If you carry, your firearm and cartridge need to do two seemingly contrary things: Be small enough to conceal and yet deliver enough power to protect you. For decades, this fact has steered a huge percentage of shooters to the 9mm Luger and 380 Auto, and both cartridges have come through in countless self-defense situations. However, both have limitations. The 380 has always fallen on the low end of the acceptable range for power, and any 9mm shooter would like to have more rounds in their magazine.

That performance gap was the inspiration for an all new cartridge—one with the power of 9mm with a smaller case that gives shooters more magazine capacity: new 30 Super Carry. Let’s learn more about what sets the cartridge apart from other carry calibers and see how Speer is extracting peak performance from it.

The Details

The 30 Super Carry uses a .312-inch bullet.

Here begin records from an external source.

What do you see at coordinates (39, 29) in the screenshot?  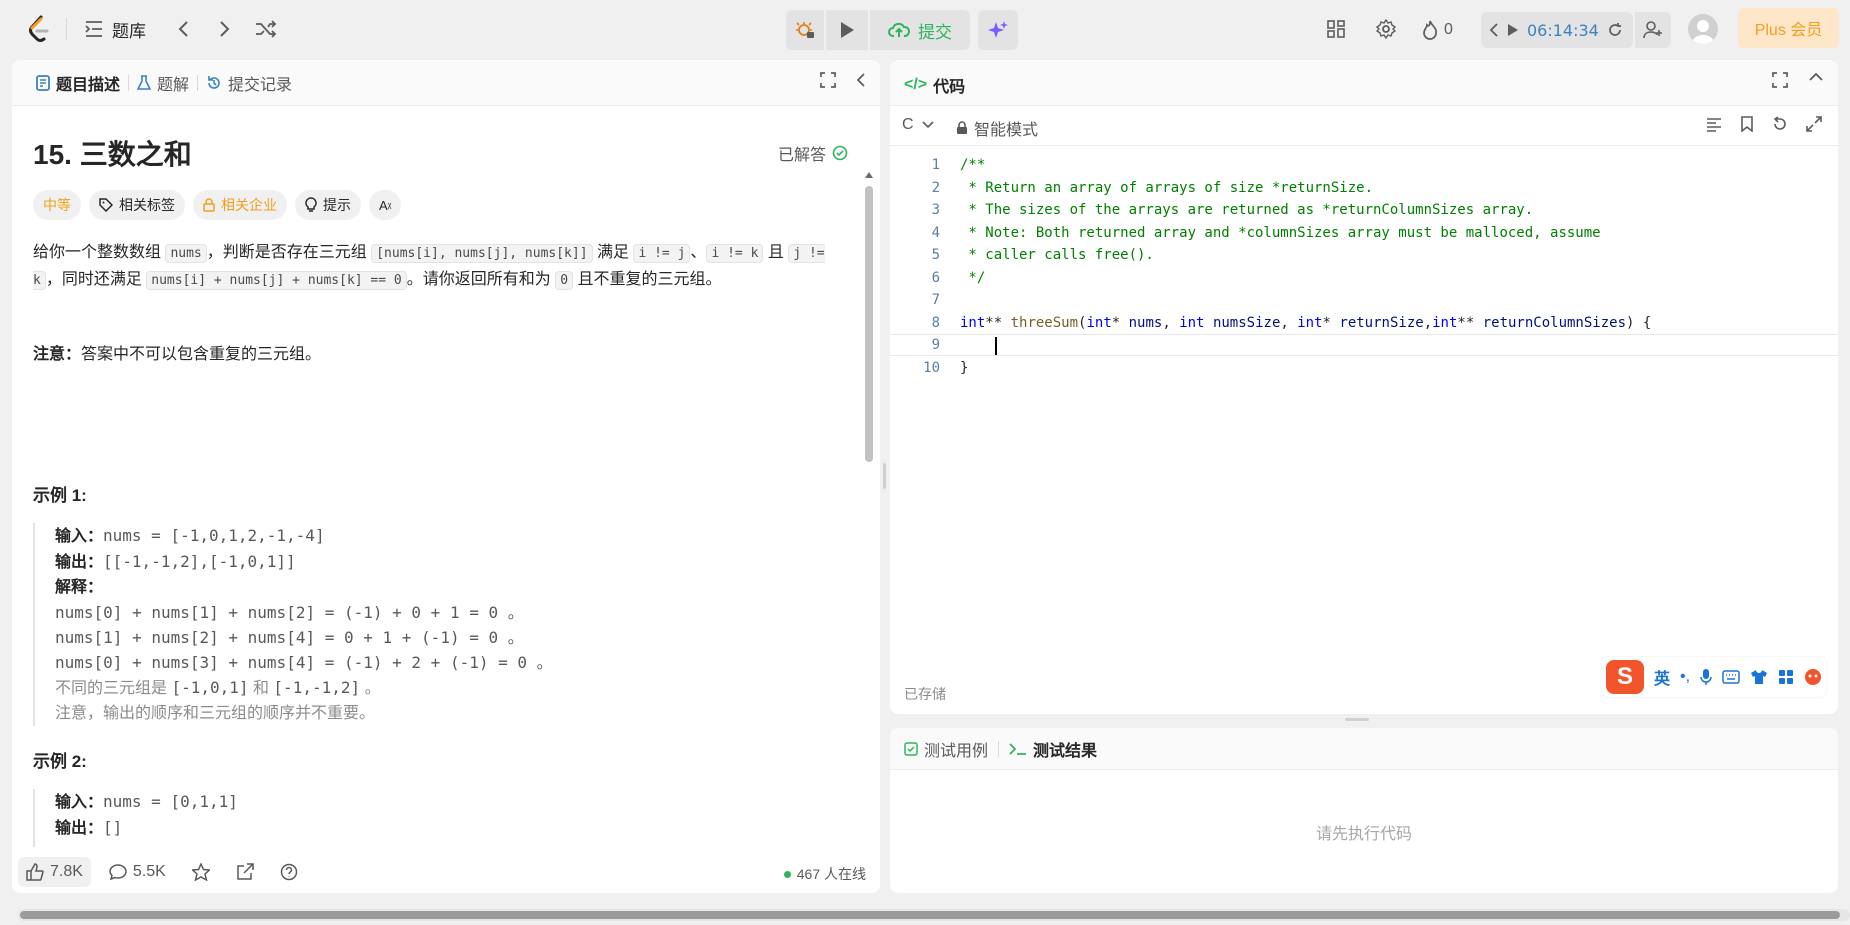 I see `leetcode-logo-icon` at bounding box center [39, 29].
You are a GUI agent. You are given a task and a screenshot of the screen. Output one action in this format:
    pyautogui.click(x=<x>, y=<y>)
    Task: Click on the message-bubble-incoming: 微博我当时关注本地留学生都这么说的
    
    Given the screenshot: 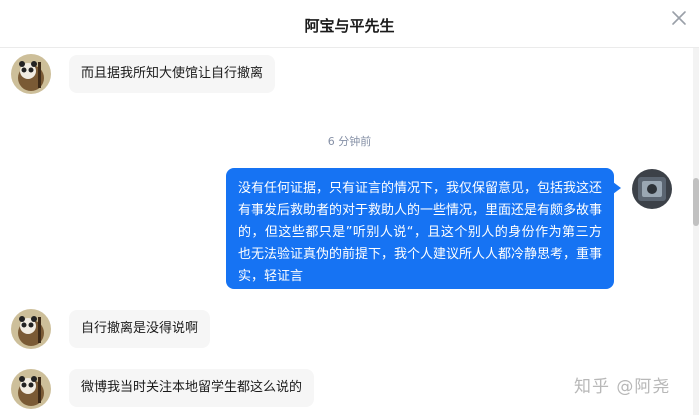 What is the action you would take?
    pyautogui.click(x=192, y=388)
    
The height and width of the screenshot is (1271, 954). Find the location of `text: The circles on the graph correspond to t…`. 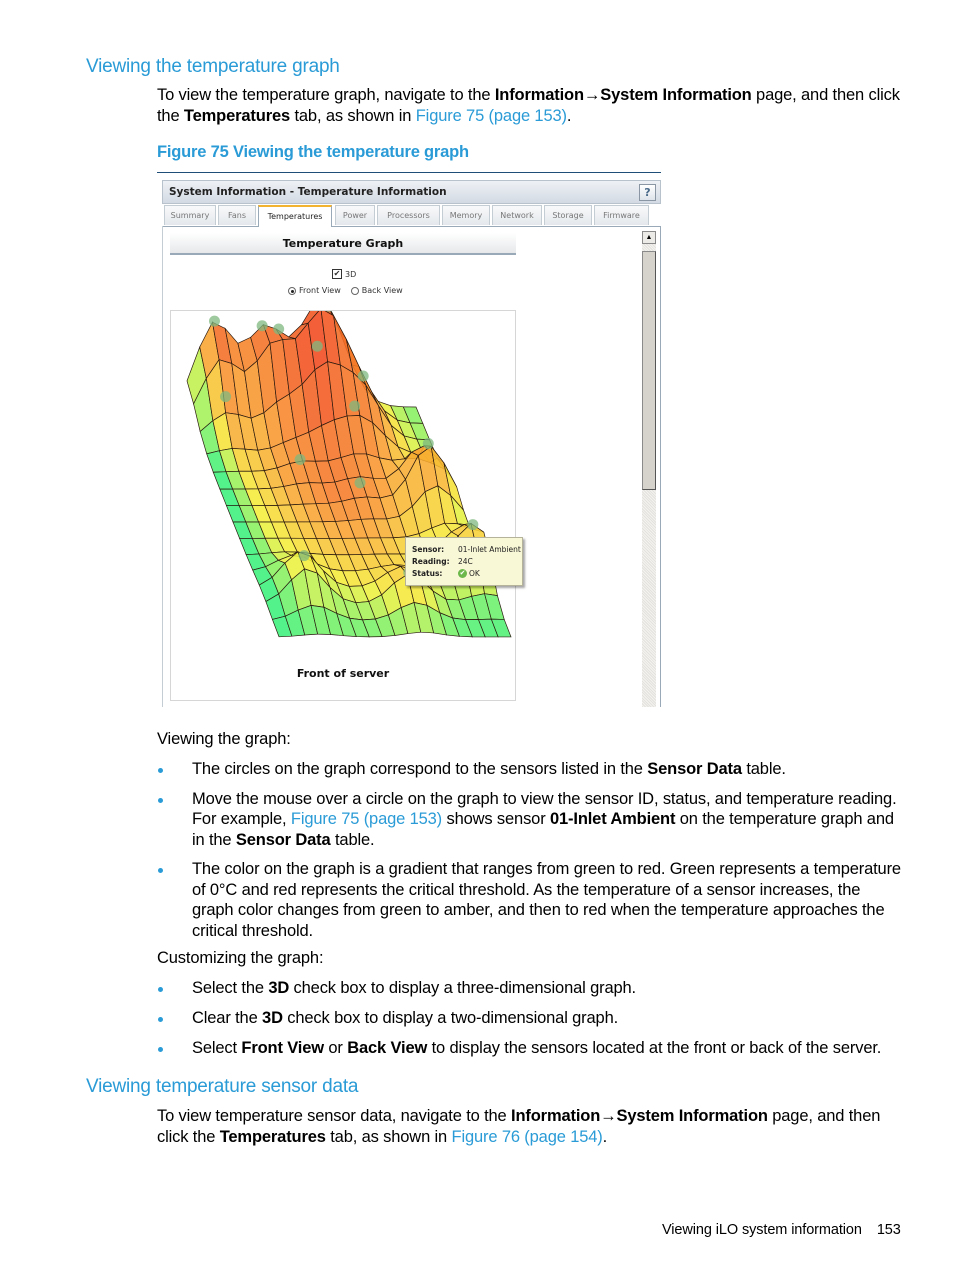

This narrower diameter compared to 9mm allows for as many as three more rounds in the magazine of initially available handguns. Pistols chambered in 30 Super Carry and built using cartridge-specific frames (as opposed to existing 9mm Luger frames) maximize capacity while maintaining a narrower and shorter grip than 9mm pistols for easier concealability.

Box of Gold Dot 30 Super Carry on a table about to be picked up

When fired with a 3.5-inch barrel, 30 Super Carry loads generate between 336 and 347 foot-pounds of energy at the muzzle. This puts it right up there with 9mm Luger, which averages 347 foot-pounds, and handily exceeds the 380 Auto’s 202 foot-pounds.

To harness this power, Speer offers 30 Super Carry in the Gold Dot line, and that load will fire a 115-grain bullet at 1,150 feet per second through 3.5-inch barrel. The bullet design is uniquely qualified to get the most from the cartridge, thanks to its extremely uniform jacket that’s bonded to the core. The process keeps the components together on impact, maintaining wight and pushing the bullet to critical penetration depths.

Beyond power concerns, the cartridge is comfortable to shoot. Recoil is less than 9mm Luger pistols of comparable weight, and although pistols chambered in 30 Super Carry have a slightly faster report, volume is almost the same as a 9mm.

The Guns & Impact

Pistols currently chambered in 30 Super Carry include Nighthawk Custom’s President and GRP 1911 pistols and Smith & Wesson’s M&P Shield Plus and M&P Shield EZ. The Smith & Wesson Shield EZ offers two more rounds per magazine, while the Shield Plus holds an additional three compared to 9mm counterparts (although the M&P is based on a 9mm frame at the moment and, as such, guns chambered in both cartridges are the same size). Both Nighthawk Custom 30 Super Carry pistol models are equipped with 12-round magazines, two more than their 9mm counterparts.

person holding a handgun

The 30 Super Carry cartridge carries like a 380 and hits like a 9mm, which means shooters can reduce their pistol’s footprint and increase capacity without sacrificing performance. Sized right for concealment under light clothing, 30 Super Carry pistols and are ready to carry year-round. Add it all up, and it’s no wonder why more and more shooters are putting this cartridge to use.